- WORK TO DO -
Return every line of the listing below that contains the string "text", treating uppercase and lowercase letters as distinct.

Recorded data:
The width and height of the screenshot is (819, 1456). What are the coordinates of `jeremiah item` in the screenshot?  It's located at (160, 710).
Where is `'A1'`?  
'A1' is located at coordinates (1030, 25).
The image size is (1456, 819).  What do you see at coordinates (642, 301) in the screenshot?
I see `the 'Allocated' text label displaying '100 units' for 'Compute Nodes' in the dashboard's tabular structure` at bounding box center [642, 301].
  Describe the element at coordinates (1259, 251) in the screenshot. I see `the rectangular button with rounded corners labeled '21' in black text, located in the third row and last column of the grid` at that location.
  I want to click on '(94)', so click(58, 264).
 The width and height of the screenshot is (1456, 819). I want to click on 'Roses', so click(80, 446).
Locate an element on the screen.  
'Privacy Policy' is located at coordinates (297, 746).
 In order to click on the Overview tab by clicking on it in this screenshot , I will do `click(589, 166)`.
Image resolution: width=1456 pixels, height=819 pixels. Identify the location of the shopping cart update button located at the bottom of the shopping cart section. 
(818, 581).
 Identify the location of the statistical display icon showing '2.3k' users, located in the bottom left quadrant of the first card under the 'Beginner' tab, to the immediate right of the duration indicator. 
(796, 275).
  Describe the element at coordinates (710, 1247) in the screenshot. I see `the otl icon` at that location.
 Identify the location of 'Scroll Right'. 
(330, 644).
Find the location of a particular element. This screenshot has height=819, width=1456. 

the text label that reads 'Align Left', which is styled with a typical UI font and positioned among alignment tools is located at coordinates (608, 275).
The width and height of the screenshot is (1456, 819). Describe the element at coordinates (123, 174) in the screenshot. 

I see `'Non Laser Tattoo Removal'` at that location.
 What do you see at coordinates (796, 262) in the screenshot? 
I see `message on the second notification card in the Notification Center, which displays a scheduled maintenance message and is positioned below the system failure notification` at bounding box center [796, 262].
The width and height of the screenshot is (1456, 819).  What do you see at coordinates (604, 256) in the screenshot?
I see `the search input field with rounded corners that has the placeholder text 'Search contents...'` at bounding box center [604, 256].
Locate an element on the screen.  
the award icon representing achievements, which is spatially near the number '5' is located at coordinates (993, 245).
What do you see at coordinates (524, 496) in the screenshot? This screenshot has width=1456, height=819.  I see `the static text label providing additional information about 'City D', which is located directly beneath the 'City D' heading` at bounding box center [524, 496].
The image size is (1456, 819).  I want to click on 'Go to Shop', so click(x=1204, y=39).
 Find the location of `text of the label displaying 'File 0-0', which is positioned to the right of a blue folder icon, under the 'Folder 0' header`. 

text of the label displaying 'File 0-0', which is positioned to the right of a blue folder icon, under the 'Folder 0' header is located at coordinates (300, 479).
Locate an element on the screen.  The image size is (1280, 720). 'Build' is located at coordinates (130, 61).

- RESPONSE TO THIS TASK -
I see `the 'Allocated' text label displaying '100 units' for 'Compute Nodes' in the dashboard's tabular structure` at bounding box center [642, 301].
  Describe the element at coordinates (1259, 251) in the screenshot. I see `the rectangular button with rounded corners labeled '21' in black text, located in the third row and last column of the grid` at that location.
the text label that reads 'Align Left', which is styled with a typical UI font and positioned among alignment tools is located at coordinates (608, 275).
I see `the search input field with rounded corners that has the placeholder text 'Search contents...'` at bounding box center [604, 256].
What do you see at coordinates (524, 496) in the screenshot? This screenshot has width=1456, height=819.  I see `the static text label providing additional information about 'City D', which is located directly beneath the 'City D' heading` at bounding box center [524, 496].
 Find the location of `text of the label displaying 'File 0-0', which is positioned to the right of a blue folder icon, under the 'Folder 0' header`. 
text of the label displaying 'File 0-0', which is positioned to the right of a blue folder icon, under the 'Folder 0' header is located at coordinates (300, 479).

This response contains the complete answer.